What was she thinking? Trying to cater a black-tie dinner in a place like Dry Creek, Montana. Right now Jenny was in the pantry of the town’s small café and she was desperately looking for paprika.
Jenny had made a big mistake. She should never have promised hors d’oeuvres to go with the lobsters she was serving tonight.
The ranching community of Dry Creek, tucked up close to the Big Sheep Mountains in southern Montana, was absolutely delightful. But any sane chef would have insisted the menu be switched to chili dogs and corn chips the minute she discovered the only store in town sold ten kinds of cattle feed and not one single thing for a human to eat.
Jenny had not been able to buy any of her last-minute supplies.
She’d turned for help to the couple who ran the café but they were only set up to serve hamburgers, biscuits and spaghetti. They had sugar packets, squeeze bottles of honey and those plastic packets filled with ketchup. There was not one obvious hors d’oeuvre in sight.
She was doomed.
Jenny heard an impatient grunt on the other end of the phone.

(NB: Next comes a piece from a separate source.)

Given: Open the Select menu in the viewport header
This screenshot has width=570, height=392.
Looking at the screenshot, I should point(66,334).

“Sorry, but if you ask me, Mr. Buckwalter is so sane he’s almost comatose.” Jenny had tried earlier to make conversation with the man. No luck. “Stuffed-shirt kind of sane. Think Dad.”
“But Dad’s fifty years old!”
“Well, Robert Buckwalter acts like he’s a hundred.” Jenny still felt a twinge of pique. The whole world knew that her employer’s son, Robert Buckwalter, was a ladies’ man. He was supposed to flirt with all women.

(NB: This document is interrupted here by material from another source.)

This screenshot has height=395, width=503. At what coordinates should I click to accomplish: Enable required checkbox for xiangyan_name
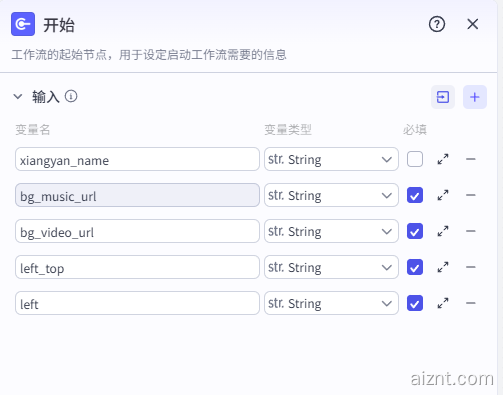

Jenny had expected to dodge a compliment or two on the flight over. But the man had sat in the pilot’s seat next to her the whole flight and not said anything at all once he’d made sure she’d fastened her seat belt. For which, she told herself firmly, she should be grateful. And she should be fair to the man. “Of course he’s most helpful—especially when he’s got an apron around his waist.”
“He’s got an apron on!”
“Well, he’s helping me with the hors d’oeuvres. We’ve got a hundred people coming for dinner—Maine lobsters—and I’ve had to improvise with the hors d’oeuvres.”
Improvise was putting it lightly, Jenny thought. Try egg salad on toast—which wouldn’t be so bad if she could at least find something to sprinkle on top of it.
“Robert Buckwalter the Third is cooking for you—and he has an apron on!” Jenny’s sister couldn’t let go of that thought.
“Well, it’s only some carrot stubs. It’s not like he’s whipping up a soufflé or anything complicated.”